Kasparow warnt:
“Putin wird alles tun, um Merkel zu verhindern”
Der russische Ex-Schachweltmeister und Kreml-Kritiker Garri Kasparow (54) ist sich sicher, dass Russlands Präsident Wladimir Putin unbedingt die Wiederwahl der deutschen Kanzlerin Angela Merkel im Herbst verhindern will. "Er wird alles dafür tun, dass sie ihr Amt verliert. Auch weil sie die westlichen Sanktionen gegen Russland unterstützt", sagte Kasparow, der etwa vor russischen Hacker-Angriffen im Bundestagswahlkampf warnt.
Laut Kasparow sei die deutsche Kanzlerin eine Schlüsselfigur in der EU, die Putins Plänen im Weg stehe. "Putin wird daher mit aller Macht versuchen, Merkel zu schwächen", sagte Kasparow am Dienstag gegenüber der "Bild". Nach Hacker-Angriffen auf US-Präsidentschaftskandidatin Hillary Clinton sowie auf Emmanuel Macron kurz vor der Wahl in Frankreich warnte der Kreml-Kritiker, dass es womöglich auch im deutschen Bundestagswahlkampf zu solchen Attacken kommen könnte.
"Russland versucht, Einheit des Westens zu spalten"
Kasparow bestritt vehement die These, dass Putin weltpolitisch in einer starken Position sei. Im Gegensatz zu Zeiten des Kalten Krieges "hat die freie Welt heute die militärische und wirtschaftliche Überlegenheit". Deshalb versuche Russland, die Einheit des Westens zu spalten und unterstütze auch über das Internet politische Splittergruppen. Deshalb müsse Putin endlich Konsequenzen für seine Taten spüren. Kasparow gegenüber der "Bild": "Solange Putin keinen Preis für seine Aktionen bezahlen muss, wird er weitermachen."

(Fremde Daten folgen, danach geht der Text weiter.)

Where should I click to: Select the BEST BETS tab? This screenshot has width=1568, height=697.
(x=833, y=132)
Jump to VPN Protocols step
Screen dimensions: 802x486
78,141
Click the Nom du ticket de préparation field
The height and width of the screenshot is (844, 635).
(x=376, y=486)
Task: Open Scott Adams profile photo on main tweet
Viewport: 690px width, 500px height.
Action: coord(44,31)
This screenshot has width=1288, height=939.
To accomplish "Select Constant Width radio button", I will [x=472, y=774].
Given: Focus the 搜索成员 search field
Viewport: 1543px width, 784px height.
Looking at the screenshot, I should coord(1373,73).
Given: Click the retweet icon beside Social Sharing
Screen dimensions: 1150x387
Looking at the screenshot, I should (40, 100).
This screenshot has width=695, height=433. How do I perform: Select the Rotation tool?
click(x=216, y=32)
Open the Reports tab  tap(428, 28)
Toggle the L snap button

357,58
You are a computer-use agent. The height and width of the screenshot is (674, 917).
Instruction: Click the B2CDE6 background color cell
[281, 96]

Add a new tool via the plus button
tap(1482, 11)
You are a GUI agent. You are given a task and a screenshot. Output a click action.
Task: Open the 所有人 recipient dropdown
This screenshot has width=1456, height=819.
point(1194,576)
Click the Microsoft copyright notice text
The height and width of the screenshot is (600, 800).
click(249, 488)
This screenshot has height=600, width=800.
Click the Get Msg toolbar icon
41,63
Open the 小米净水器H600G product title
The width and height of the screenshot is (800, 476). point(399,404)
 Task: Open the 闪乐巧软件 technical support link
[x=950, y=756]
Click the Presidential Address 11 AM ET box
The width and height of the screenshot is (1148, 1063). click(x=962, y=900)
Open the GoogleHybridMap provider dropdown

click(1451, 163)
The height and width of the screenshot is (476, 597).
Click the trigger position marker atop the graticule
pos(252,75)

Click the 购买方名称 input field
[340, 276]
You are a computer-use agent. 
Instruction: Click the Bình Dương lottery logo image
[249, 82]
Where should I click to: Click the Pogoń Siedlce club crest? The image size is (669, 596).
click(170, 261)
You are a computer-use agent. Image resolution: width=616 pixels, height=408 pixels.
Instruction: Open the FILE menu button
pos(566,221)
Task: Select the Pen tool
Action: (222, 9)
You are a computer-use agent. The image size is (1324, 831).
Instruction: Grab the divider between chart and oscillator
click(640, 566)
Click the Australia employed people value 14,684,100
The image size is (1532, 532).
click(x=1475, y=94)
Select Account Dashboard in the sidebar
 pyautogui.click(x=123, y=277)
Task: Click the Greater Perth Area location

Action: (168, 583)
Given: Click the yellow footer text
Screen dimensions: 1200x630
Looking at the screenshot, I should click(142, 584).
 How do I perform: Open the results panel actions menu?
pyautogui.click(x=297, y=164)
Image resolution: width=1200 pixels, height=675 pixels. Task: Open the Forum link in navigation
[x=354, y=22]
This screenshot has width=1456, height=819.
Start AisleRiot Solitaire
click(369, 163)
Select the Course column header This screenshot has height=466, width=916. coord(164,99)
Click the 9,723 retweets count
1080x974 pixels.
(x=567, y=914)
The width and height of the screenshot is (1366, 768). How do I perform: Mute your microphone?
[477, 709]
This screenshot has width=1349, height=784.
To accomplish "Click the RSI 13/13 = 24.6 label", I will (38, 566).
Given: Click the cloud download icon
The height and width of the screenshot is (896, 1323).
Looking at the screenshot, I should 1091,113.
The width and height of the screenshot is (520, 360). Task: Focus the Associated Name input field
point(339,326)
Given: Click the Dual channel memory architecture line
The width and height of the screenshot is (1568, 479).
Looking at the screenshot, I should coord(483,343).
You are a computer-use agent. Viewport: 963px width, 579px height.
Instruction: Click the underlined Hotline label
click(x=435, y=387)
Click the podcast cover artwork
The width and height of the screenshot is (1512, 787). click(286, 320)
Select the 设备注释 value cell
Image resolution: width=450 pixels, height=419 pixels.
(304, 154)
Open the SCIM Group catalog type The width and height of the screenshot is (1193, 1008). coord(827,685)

"Putin ist alles recht - ob die rechte Marine Le Pen oder der linke Jean-Luc Melenchon in Frankreich oder die AfD oder Die Linke in Deutschland", sagte der ehemalige Schachweltmeister, der darauf hofft, dass Putins Plan nicht aufgehen wird. "Putin hat in Frankreich verloren, er hat in den Niederlanden verloren - und hoffentlich wird er auch in Deutschland verlieren."
Kasparow lebt seit 2013 in New York
Kasparow gehörte einst zu den aktivsten Oppositionspolitikern Russlands. 2007 hatte er Massenproteste gegen Putin organisiert und sogar um das Amt des Präsidenten kandidiert, zog seine Kandidatur dann jedoch zurück. Jahrelang war er staatlichen Repressionen ausgesetzt, wurde mehrfach verhaftet und bekam die Polizeigewalt am eigenen Leib zu spüren. 2013 verließ er Russland und lebt seitdem in New York.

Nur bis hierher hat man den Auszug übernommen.